The issue arises when the empty latent has a batch size greater than 2.

In this scenario, for the first batch latent, noise is applied based on the specified seed. However, starting from the second batch latent, it applies noise not from a new seed but rather continues the noise from the first batch latent.

In other words, until the noise initialization of the first batch latent is completed, it is impossible to know how the noise of the second batch latent will turn out.

42degrees commented 10 months ago

In other words, until the noise initialization of the first batch latent is completed, it is impossible to know how the noise of the second batch latent will turn out.

Thank you for the clarification, I hadn't understood how the batches were generated. That makes perfect sense.

If you don't mind, I have a follow-up question. Running four images in a batch is faster than running four images individually, but I don't see the optimization in your description. It seems to me that it should take the same amount of time to generate noise by continuing to sample the initialized random algorithm as it would to seed a new random and use it to generate the continuing noise. Since it doesn't reload either the checkpoint or the LoRAs between images, that caching is the same or similar in both scenarios. Where is the time savings in that process?

ltdrdata commented 10 months ago

The part about reproducibility of noise from the seed is not about performance but rather about ensuring consistency. The time it takes to generate noise is negligible. The speed improvement with batches is mainly due to the reduction of various overheads and more efficient utilization on the GPU during the diffusion process.

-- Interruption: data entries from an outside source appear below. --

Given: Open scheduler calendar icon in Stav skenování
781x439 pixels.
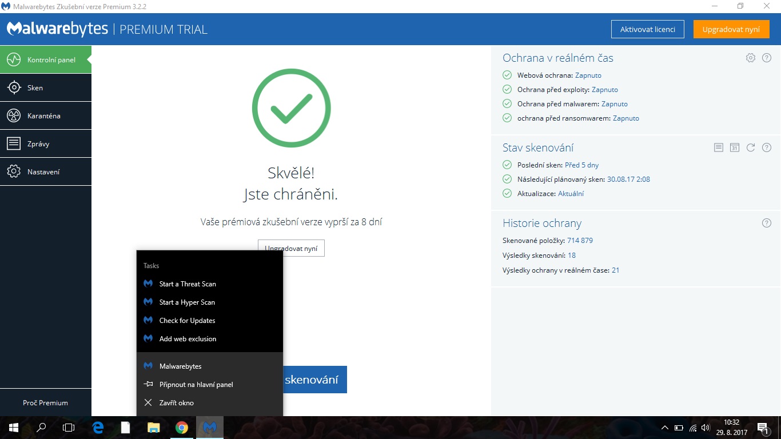Looking at the screenshot, I should (x=735, y=147).
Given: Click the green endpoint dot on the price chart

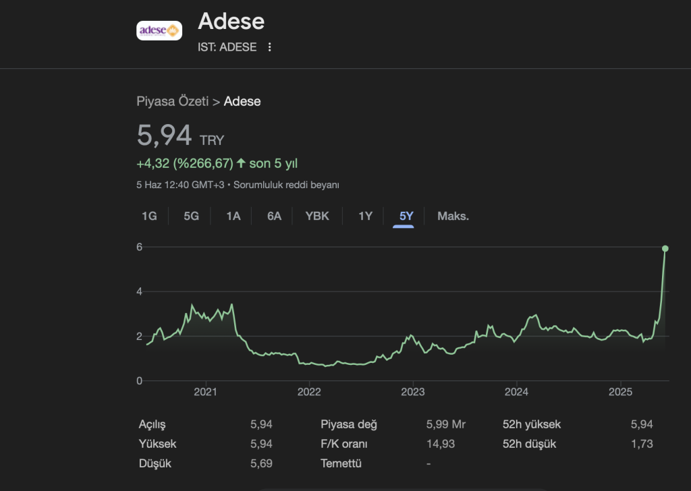Looking at the screenshot, I should (x=665, y=249).
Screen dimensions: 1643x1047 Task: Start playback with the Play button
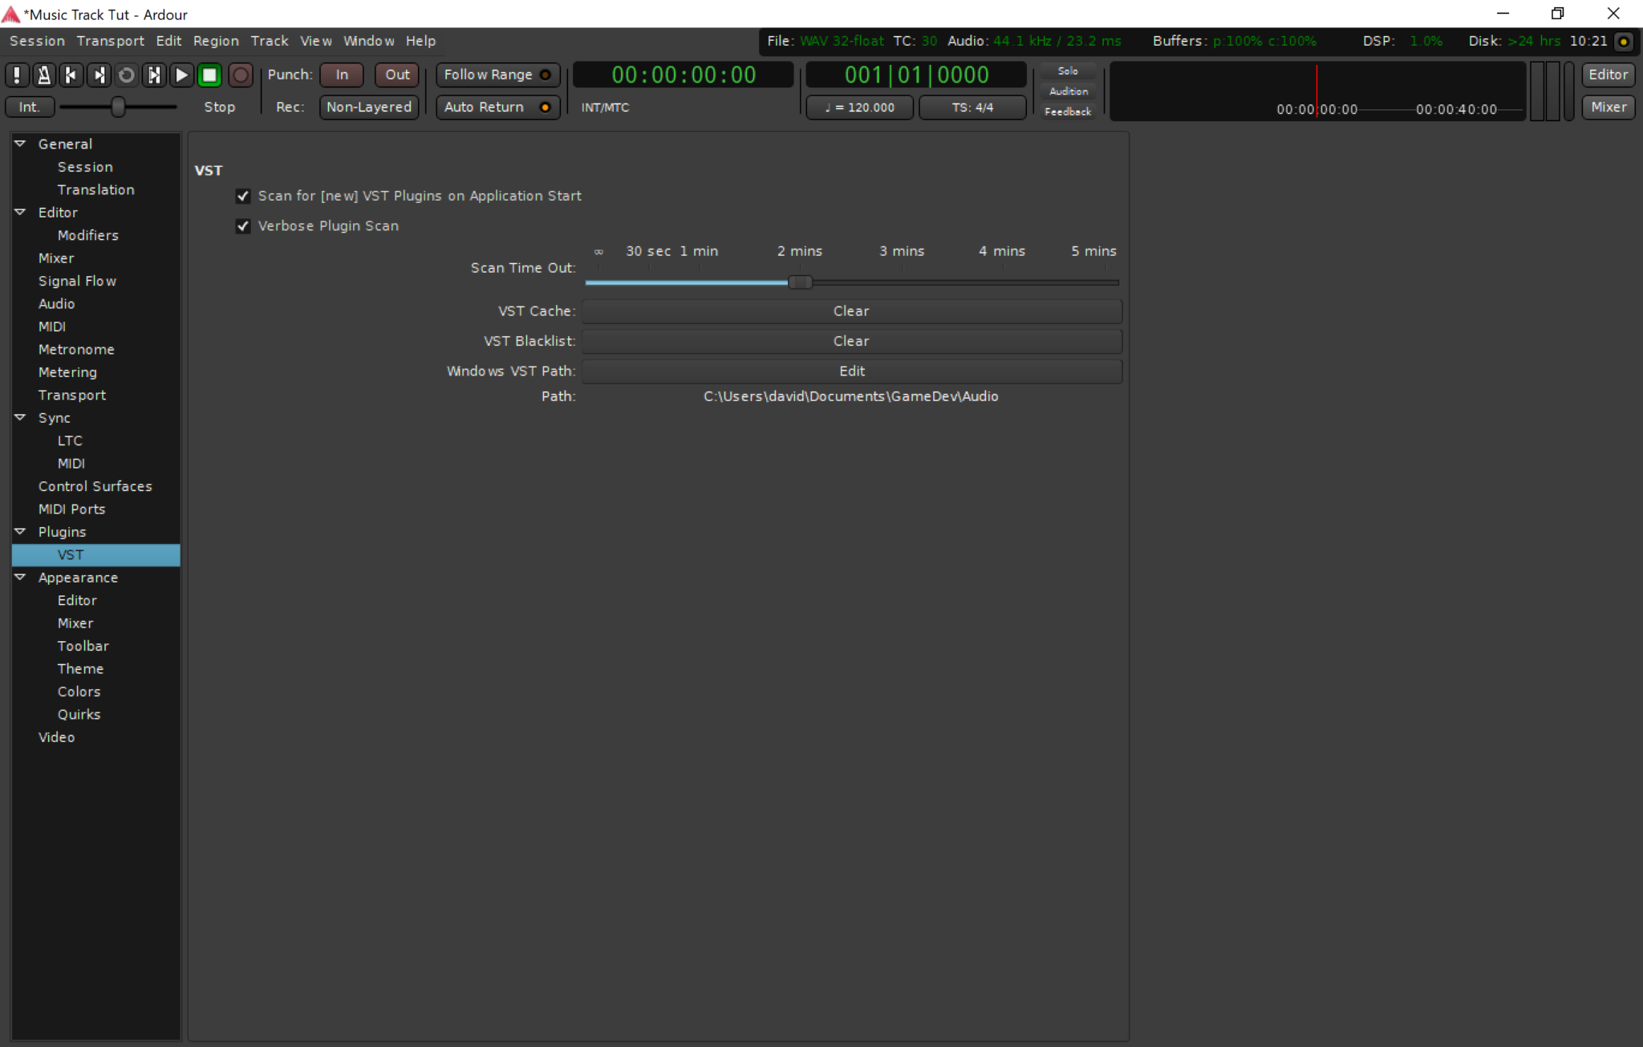(181, 75)
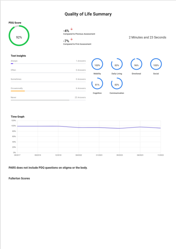The width and height of the screenshot is (176, 249).
Task: Click the Compared to Previous Assessment text
Action: [79, 34]
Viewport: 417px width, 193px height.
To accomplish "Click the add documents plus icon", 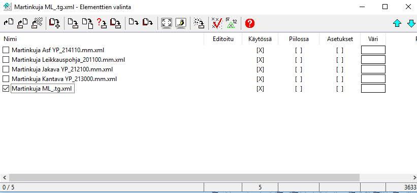I will (x=54, y=23).
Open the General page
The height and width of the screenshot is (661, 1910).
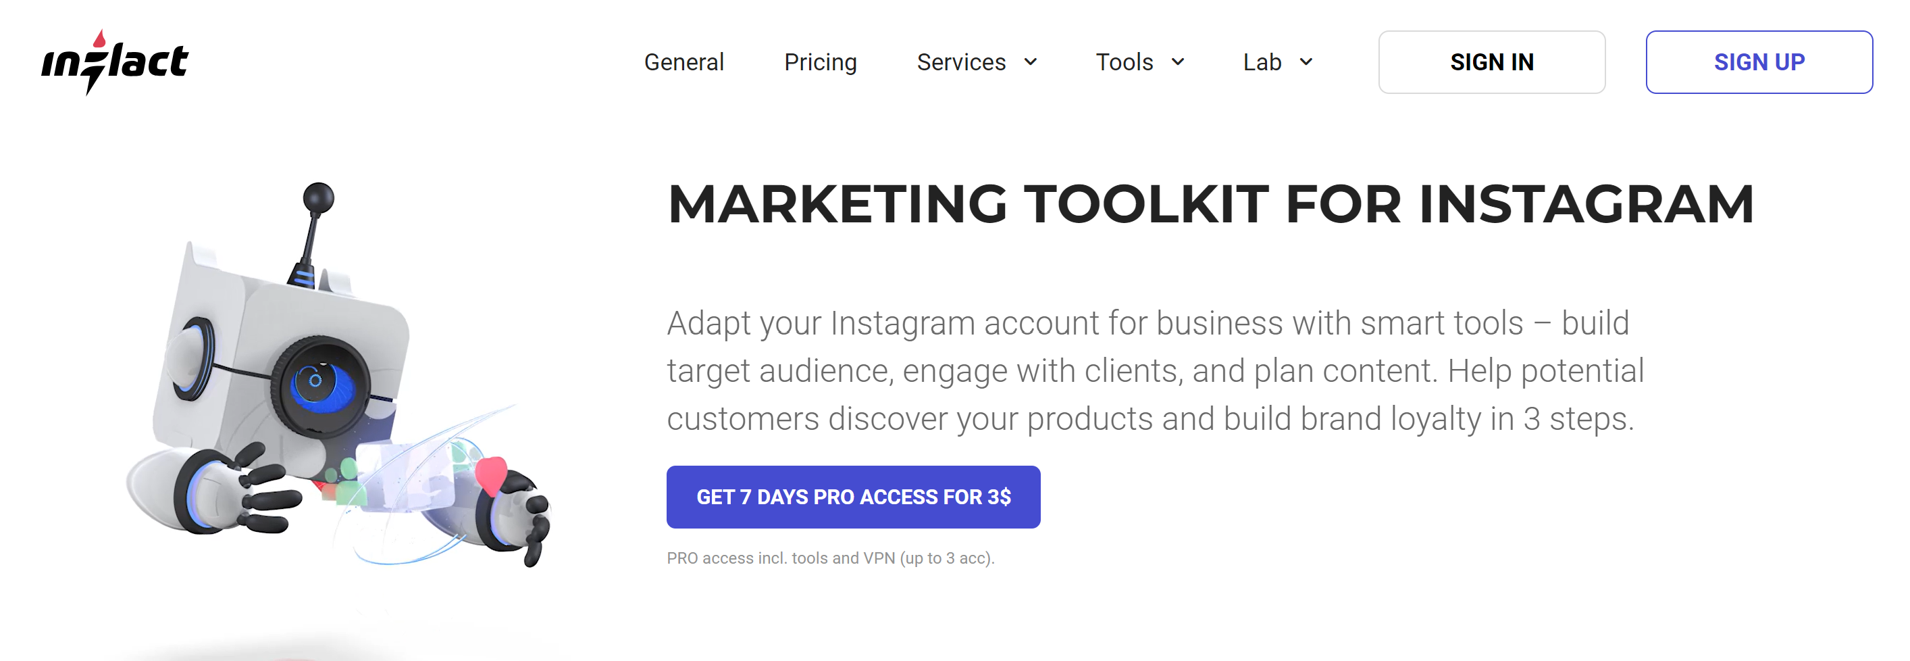pos(684,62)
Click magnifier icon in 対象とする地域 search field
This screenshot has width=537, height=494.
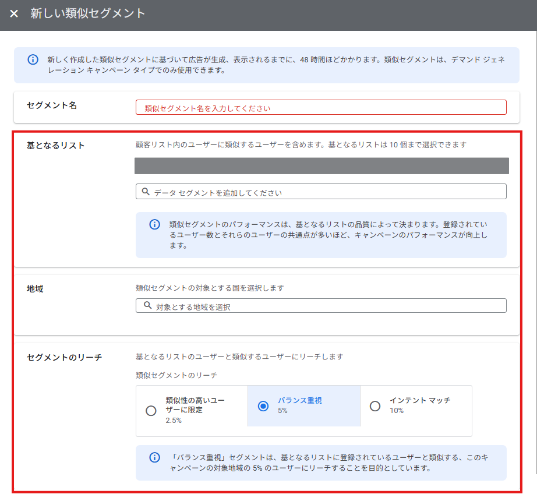pos(146,305)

42degrees commented 10 months ago

The part about reproducibility of noise from the seed is not about performance but rather about ensuring consistency. The time it takes to generate noise is negligible. The speed improvement with batches is mainly due to the reduction of various overheads and more efficient utilization on the GPU during the diffusion process.

Then it's too bad they didn't generate a new seed for each photo in the batch. It would make it a whole lot easier to pull one photo out (by setting the photo's seed). They could have even simply incremented the seed by one for each photo. Either way, if they documented that photo seed in the attached JSON, the file is now more useful by itself.

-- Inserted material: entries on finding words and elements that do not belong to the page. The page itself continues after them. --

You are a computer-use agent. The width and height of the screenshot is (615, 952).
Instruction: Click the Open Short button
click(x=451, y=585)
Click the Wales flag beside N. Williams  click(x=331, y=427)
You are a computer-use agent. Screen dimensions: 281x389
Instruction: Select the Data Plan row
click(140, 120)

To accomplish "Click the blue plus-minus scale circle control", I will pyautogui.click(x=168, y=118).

I wonder, is that being done by ComfyUI or by SDXL? Maybe I could write a new node to do that?

ltdrdata commented 10 months ago

The part about reproducibility of noise from the seed is not about performance but rather about ensuring consistency. The time it takes to generate noise is negligible. The speed improvement with batches is mainly due to the reduction of various overheads and more efficient utilization on the GPU during the diffusion process.

Then it's too bad they didn't generate a new seed for each photo in the batch. It would make it a whole lot easier to pull one photo out (by setting the photo's seed). They could have even simply incremented the seed by one for each photo. Either way, if they documented that photo seed in the attached JSON, the file is now more useful by itself.

I wonder, is that being done by ComfyUI or by SDXL? Maybe I could write a new node to do that?

FYI, the KSampler //Inspire node in Inspire Pack provides a feature that increments the seed for each latent in a batch while initializing noise.